- Source passage -
§
Raw numbers: just showing the data
It is essential to keep in mind that you don’t always need to use a chart to display your data. Sometimes, just showing the data as text is the most effective way of conveying information.
Single value KPI card: When you have a number, it’s best to report it as-is. Plotting a single value graphically (such as with a bar or point) usually isn’t meaningful if there aren’t other values to compare.
Single value with indicator: An indicator compares the single value to a second number. A KPI card compares a metric’s value between the current growth and the previous period.
Bullet Chart: Chart type comparing a single value to another number, often a benchmark rather than another data point. The single value is shown with a bar’s length, while comparison points are displayed as shaded regions or perpendicular lines.
Table: Compares data points (rows) across multiple attributes (columns). A critical or prominent fact usually sorts them to improve utility.
Charts for showing change over time
One of the most common applications for visualizing data is to see the change in numeric value for a feature or metric across time. These charts usually have time on the horizontal axis, moving from left to right, with the variable of interest’s values on the vertical axis.
Line chart: Most common chart type for showing change over time. A point is plotted for each time period from left to right; each point’s vertical position indicates the feature’s value. Points are connected by line segments to emphasize progression across time.
§
- Recorded information -

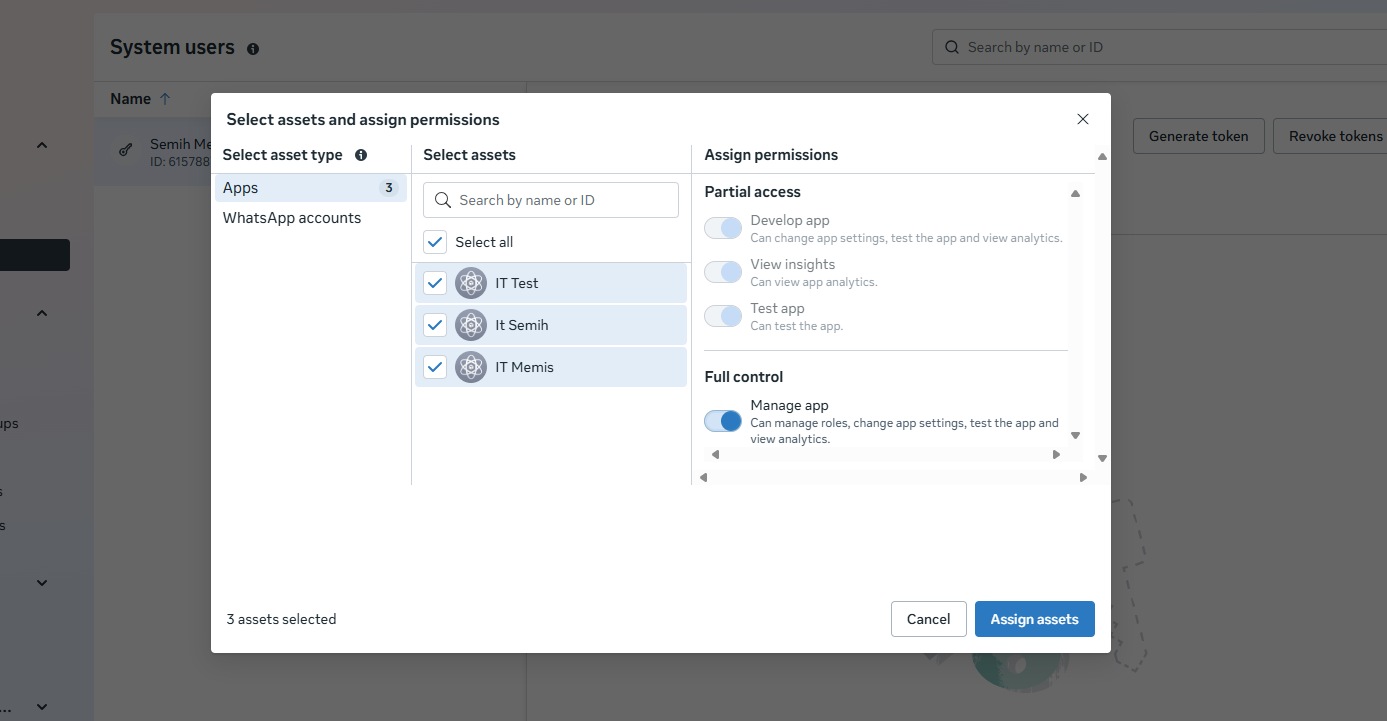Click the IT Test app atom icon
1387x721 pixels.
tap(470, 283)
§
- Stated goal -
Write out the passage on chart types word for word, from "Raw numbers: just" to "the previous period.". Rely only on the passage on chart types; the data plays no part.

- In response -
Raw numbers: just showing the data
It is essential to keep in mind that you don’t always need to use a chart to display your data. Sometimes, just showing the data as text is the most effective way of conveying information.
Single value KPI card: When you have a number, it’s best to report it as-is. Plotting a single value graphically (such as with a bar or point) usually isn’t meaningful if there aren’t other values to compare.
Single value with indicator: An indicator compares the single value to a second number. A KPI card compares a metric’s value between the current growth and the previous period.